**TASK REQUIREMENTS:** Repeat only the part of the listing that starts with the line containing "The height and width of the screenshot is (406, 804)." and runs through the line containing "Action: [587, 250]", copied word for word.

**PROVIDED DATA:**
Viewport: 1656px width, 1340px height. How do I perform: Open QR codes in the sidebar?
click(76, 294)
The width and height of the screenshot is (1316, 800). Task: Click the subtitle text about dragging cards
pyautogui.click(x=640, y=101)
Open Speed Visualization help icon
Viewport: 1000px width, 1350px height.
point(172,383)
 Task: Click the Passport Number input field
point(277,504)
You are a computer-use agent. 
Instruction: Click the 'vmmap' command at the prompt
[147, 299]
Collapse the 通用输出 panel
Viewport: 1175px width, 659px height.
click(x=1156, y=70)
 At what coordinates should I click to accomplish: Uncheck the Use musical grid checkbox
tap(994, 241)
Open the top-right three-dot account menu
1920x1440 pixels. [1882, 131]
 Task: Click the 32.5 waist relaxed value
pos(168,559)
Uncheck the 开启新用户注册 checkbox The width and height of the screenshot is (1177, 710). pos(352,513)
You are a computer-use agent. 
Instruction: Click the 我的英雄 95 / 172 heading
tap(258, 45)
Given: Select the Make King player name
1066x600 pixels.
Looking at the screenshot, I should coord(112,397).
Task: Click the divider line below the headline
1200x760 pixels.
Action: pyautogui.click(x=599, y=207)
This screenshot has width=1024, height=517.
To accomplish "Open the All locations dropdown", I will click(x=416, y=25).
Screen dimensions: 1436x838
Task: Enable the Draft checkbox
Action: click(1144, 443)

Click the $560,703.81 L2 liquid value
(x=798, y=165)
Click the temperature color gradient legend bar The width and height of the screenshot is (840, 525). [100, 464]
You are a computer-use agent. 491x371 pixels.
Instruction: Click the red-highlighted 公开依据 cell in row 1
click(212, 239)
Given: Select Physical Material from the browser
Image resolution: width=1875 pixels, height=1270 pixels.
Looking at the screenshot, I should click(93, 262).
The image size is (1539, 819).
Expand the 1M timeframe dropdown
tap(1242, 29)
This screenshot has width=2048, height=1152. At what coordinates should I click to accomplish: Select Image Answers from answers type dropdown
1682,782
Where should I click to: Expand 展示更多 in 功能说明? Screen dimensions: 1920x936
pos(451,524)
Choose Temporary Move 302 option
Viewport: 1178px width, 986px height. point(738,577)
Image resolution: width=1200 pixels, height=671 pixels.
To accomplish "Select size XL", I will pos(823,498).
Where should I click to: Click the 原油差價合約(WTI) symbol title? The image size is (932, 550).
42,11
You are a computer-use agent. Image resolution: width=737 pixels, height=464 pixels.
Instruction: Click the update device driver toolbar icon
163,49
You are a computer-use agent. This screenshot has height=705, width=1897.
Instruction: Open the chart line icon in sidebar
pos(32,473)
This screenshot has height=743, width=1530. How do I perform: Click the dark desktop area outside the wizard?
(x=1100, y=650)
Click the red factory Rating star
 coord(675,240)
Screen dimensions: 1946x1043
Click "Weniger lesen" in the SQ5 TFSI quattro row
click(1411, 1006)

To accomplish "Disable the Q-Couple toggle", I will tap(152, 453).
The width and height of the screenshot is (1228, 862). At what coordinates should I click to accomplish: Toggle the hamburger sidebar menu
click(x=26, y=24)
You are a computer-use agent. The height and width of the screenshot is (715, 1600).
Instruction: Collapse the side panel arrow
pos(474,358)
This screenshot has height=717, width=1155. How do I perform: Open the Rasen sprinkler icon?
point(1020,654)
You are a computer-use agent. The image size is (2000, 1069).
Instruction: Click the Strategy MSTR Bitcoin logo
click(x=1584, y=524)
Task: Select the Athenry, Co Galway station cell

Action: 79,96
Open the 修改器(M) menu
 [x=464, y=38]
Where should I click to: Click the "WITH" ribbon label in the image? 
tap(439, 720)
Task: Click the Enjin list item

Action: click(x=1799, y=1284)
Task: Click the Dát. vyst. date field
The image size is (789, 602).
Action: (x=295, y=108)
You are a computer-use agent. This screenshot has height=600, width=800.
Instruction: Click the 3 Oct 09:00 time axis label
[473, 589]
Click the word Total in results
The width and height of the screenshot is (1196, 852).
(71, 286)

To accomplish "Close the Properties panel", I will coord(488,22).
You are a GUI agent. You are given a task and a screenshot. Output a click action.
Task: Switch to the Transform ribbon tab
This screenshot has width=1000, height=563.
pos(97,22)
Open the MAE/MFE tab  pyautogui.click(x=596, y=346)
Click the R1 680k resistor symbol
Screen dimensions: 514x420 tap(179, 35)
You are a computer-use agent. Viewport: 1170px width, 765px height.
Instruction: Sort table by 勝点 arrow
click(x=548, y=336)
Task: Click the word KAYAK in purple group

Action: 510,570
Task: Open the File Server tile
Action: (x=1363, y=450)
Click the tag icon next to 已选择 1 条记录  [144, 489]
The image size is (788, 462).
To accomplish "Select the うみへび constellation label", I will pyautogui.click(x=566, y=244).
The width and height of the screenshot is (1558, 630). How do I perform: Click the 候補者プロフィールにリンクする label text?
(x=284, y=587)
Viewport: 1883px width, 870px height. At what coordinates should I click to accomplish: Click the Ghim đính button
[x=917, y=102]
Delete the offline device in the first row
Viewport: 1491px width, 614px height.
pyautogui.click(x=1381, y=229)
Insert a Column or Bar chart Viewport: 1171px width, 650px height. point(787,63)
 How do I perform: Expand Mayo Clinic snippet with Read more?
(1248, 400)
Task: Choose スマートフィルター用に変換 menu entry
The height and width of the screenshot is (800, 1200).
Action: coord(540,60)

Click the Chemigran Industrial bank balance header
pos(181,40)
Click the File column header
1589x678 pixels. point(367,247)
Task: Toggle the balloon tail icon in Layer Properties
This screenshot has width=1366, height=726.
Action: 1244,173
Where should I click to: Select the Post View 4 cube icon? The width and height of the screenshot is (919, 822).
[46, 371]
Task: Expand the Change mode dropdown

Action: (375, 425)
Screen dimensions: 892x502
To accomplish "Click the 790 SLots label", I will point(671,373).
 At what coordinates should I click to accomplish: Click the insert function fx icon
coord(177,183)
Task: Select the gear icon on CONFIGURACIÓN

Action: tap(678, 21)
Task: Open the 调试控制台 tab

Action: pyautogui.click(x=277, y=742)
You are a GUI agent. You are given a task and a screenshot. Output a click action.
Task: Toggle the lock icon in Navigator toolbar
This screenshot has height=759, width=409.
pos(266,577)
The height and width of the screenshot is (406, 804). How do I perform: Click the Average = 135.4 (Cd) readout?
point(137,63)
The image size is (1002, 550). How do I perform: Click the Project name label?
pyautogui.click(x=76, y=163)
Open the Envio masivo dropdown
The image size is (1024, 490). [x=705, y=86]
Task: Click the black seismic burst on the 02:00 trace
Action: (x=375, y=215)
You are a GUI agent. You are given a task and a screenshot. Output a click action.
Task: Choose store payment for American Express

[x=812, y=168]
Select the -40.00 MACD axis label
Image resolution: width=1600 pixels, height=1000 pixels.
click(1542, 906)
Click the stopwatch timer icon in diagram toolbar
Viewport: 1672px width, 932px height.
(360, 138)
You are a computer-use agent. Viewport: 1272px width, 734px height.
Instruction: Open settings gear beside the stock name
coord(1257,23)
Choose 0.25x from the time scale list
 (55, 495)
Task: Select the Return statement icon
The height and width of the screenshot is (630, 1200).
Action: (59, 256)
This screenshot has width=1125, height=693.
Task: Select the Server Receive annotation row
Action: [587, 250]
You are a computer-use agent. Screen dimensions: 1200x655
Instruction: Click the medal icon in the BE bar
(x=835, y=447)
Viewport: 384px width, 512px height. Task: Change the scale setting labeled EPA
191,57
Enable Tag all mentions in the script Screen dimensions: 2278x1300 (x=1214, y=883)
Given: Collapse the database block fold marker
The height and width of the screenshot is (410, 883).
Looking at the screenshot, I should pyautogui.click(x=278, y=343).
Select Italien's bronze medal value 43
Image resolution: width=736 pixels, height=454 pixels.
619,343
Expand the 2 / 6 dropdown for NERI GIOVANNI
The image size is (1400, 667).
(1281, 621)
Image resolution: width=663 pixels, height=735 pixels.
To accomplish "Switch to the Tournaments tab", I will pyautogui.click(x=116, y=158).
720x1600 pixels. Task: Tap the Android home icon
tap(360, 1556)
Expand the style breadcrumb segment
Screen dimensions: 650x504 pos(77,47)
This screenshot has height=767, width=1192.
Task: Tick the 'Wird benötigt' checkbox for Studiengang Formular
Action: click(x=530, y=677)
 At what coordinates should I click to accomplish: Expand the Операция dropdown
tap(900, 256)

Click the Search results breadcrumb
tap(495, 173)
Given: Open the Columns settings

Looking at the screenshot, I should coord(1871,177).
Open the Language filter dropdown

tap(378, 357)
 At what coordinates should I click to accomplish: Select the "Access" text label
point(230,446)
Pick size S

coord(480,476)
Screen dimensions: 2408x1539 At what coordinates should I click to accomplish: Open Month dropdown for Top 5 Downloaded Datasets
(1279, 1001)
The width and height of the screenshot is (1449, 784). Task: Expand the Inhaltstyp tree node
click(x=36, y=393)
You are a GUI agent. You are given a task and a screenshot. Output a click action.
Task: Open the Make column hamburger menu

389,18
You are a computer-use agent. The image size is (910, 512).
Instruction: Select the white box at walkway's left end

**THE COMPLETED TASK:**
The height and width of the screenshot is (406, 804). How do I perform: Click the Average = 135.4 (Cd) readout?
point(137,63)
The image size is (1002, 550). How do I perform: Click the Project name label?
pyautogui.click(x=76, y=163)
Open the Envio masivo dropdown
The image size is (1024, 490). [x=705, y=86]
Task: Click the black seismic burst on the 02:00 trace
Action: (x=375, y=215)
You are a GUI agent. You are given a task and a screenshot. Output a click action.
Task: Choose store payment for American Express

[x=812, y=168]
Select the -40.00 MACD axis label
Image resolution: width=1600 pixels, height=1000 pixels.
click(1542, 906)
Click the stopwatch timer icon in diagram toolbar
Viewport: 1672px width, 932px height.
(360, 138)
You are a computer-use agent. Viewport: 1272px width, 734px height.
Instruction: Open settings gear beside the stock name
coord(1257,23)
Choose 0.25x from the time scale list
 (55, 495)
Task: Select the Return statement icon
The height and width of the screenshot is (630, 1200).
Action: (59, 256)
This screenshot has width=1125, height=693.
Task: Select the Server Receive annotation row
Action: [587, 250]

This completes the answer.